Maka, tak pelak lagi, dengan sistem berbasis akrual ini, pola tata kerja di pemda pun harus diubah. Pelaksana di luar urusan keuangan harus dapat dipastikan berkoordinasi dan menyampaikan dokumen-dokumennya, yang meskipun tidak berbau keuangan namun menjadi dasar timbulnya hak dan kewajiban itu, untuk diterima pencatat akuntansi dan dimasukkan ke dalam sistem akuntansi."

Adapun Akhmad Basori, dari Perwakilan BPKP Jatim, dalam kesempatan itu, menyampaikan gambaran besar sistem akuntansi berbasis akrual yang sudah diadopsi oleh SIMDA versi terbaru. Seminar diisi pula dengan sesi kebijakan akuntansi yang disampaikan akademisi dari Universitas Airlangga yaitu Dr. Ardianto, SE MSi.

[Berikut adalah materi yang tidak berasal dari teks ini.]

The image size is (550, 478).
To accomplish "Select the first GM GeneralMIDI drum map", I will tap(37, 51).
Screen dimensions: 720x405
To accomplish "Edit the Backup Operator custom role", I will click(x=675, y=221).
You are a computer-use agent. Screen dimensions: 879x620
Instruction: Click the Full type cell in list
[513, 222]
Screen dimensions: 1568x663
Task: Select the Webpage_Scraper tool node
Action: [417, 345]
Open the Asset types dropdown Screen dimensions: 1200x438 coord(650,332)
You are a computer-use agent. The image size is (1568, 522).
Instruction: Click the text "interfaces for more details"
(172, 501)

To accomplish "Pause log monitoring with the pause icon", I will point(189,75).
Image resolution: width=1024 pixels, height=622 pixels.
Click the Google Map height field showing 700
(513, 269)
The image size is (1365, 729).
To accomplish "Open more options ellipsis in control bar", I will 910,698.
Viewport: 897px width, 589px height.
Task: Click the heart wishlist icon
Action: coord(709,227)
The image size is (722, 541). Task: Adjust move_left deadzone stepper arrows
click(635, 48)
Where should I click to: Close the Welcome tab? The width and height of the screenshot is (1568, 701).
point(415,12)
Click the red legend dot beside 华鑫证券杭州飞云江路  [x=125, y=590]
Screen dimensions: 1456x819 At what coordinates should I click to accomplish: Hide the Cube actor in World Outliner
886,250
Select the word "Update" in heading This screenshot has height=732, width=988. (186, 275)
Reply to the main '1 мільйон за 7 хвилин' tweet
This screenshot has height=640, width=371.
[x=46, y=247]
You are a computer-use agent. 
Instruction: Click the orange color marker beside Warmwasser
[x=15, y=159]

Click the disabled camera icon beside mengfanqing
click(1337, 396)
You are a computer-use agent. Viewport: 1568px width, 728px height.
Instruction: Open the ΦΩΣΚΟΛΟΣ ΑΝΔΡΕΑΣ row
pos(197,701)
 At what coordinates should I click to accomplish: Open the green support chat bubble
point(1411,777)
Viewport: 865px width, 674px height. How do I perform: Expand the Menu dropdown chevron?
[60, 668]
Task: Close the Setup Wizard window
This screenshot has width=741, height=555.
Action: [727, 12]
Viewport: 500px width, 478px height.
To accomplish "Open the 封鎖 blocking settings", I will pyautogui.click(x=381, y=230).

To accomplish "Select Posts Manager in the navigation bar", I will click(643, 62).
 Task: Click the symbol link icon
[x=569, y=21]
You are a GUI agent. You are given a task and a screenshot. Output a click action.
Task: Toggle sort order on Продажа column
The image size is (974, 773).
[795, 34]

Ketua IAI Jawa Timur Tjiptohadi Sawarjuwono menyampaikan apresiasinya kepada Perwakilan BPKP Jawa Timur yang telah memberikan pencerahan dalam seminar itu. Tjipto berharap, dengan pengetahuan dan pengalaman yang berharga di lapangan, BPKP dapat membantu dunia akademisi dan universitas dalam pengembangan akuntansi pemerintah di tanah air.